1) A microphone has an area of 6.7 cm2. It receives during a 4.62 s time period a sound energy of 2.5x10-11 J. What is the intensity of the sound?
2) Using the intensity in the previous question, what is the variation of pressure in the sound wave if the speed of sound is 343 m/s and the density of air is 1.2 kg/m3?
1) I = E/(A*t)= (2.5*10^-11J)/[(6.7*10^-4 m^2)(4.62s)] = 8.1*10^-9 W/m^2
That would be about 39 decibels... not very loud.

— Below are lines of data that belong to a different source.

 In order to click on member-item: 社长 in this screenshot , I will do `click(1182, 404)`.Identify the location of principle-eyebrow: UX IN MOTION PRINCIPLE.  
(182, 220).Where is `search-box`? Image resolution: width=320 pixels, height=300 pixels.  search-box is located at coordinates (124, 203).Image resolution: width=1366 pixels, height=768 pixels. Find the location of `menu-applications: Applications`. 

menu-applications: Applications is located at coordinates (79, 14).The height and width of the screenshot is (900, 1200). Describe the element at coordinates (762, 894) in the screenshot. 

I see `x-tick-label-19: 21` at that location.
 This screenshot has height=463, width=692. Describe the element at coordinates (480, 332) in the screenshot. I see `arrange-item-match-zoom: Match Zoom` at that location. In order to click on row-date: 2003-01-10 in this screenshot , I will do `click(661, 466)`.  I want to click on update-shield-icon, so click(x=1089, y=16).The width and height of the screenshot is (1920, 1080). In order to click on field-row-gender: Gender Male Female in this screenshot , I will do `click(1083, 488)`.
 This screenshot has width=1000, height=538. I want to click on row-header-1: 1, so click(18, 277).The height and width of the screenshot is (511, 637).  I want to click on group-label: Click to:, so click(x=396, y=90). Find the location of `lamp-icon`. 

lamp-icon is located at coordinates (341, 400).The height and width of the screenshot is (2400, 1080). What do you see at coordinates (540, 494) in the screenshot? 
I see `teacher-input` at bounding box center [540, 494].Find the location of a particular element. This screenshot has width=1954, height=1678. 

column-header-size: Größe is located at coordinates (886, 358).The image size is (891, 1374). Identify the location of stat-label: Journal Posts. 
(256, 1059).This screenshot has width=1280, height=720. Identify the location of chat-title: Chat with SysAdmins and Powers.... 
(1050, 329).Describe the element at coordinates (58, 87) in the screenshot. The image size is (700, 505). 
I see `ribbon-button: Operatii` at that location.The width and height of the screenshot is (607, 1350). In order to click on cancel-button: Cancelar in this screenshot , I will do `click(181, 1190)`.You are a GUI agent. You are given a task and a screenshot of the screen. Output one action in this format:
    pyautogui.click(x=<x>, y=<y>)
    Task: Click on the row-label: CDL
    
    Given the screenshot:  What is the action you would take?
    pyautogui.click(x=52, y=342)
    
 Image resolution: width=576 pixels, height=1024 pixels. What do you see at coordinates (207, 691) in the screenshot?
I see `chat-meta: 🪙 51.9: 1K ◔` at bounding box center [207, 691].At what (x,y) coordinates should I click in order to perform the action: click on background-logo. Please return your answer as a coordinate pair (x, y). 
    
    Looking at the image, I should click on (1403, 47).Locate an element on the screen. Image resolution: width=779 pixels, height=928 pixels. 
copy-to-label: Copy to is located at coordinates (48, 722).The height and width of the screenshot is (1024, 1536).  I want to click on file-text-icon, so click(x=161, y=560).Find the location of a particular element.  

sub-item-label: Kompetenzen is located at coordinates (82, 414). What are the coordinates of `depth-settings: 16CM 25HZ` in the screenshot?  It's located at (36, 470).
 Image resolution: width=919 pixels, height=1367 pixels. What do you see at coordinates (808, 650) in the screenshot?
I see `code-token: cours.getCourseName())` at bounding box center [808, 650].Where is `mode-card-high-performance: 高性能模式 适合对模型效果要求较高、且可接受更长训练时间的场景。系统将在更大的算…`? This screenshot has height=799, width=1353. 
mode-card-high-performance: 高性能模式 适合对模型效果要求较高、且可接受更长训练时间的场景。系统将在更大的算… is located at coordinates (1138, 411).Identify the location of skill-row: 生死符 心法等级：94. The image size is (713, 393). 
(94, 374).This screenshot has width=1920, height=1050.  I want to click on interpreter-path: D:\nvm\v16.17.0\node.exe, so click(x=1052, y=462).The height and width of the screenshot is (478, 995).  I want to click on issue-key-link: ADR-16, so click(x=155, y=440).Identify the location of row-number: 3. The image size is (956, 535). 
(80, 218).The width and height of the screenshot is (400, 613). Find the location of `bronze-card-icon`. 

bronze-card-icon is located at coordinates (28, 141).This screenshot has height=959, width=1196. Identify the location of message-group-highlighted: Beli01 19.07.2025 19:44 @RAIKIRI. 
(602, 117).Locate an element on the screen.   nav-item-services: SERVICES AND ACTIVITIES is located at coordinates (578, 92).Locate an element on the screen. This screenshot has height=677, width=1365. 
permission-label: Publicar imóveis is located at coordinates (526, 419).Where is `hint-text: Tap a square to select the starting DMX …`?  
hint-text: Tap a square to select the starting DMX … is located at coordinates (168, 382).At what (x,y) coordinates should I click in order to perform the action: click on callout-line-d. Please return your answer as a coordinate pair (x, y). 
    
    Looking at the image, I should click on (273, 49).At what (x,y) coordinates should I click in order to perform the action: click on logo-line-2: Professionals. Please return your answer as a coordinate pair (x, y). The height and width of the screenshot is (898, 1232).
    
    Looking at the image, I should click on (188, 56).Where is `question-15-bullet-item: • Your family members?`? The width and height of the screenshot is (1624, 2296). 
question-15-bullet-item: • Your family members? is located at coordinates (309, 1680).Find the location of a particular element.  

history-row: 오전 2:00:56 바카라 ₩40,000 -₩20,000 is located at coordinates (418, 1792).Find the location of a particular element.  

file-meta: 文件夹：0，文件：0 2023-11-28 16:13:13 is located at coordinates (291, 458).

A soft conversation is about that loud.
2) Use the equation
I = Pmax^2/(2*density*V)
where V is the sound speed. Solve it for Pmax, the pressure amplitude.
I get 2.6*10^-3 N/m^2, which is about 2.5*10^-8 atm
I found that equation in
"Physics Principles and Applications" bu Henry Margenau. It should also be online somewhere.
You could also relate the sound intensity in dB directly to the sound pressure level, but the answer might be different. I get 1.8*10^-3 N/m^2 doing it that way
Thank youuu sooo much i didn't see it that's why i kept posting it :(
P = 2.5*10^-11J./4.62s. = 5.41*10^-12J/s
= 5.41*10^-12 W.
I = 5.41*10^-12W./6.7cm^2 = 8.07*10^-13
W./cm^2. = 8.07*10^-9 W./m^2.
To find the intensity of the sound in question 1, we can use the formula:
Intensity = Sound energy / Time
First, let's convert the given sound energy to SI units. The energy given is 2.5x10^-11 J.
Next, we plug the values into the formula and solve for the intensity:
Intensity = (2.5x10^-11 J) / (4.62 s)
Calculating this will give us the intensity of the sound.
To find the variation of pressure in question 2, we can use the formula:
Intensity = (Peak pressure)^2 / (2 * Density * Speed of Sound)
We have already calculated the intensity from question 1. Now we need to solve for the peak pressure.
Rearranging the formula, we get:
Peak pressure = sqrt(Intensity * 2 * Density * Speed of Sound)
We can plug in the given values for the density of air (1.2 kg/m^3) and the speed of sound (343 m/s) to calculate the variation of pressure.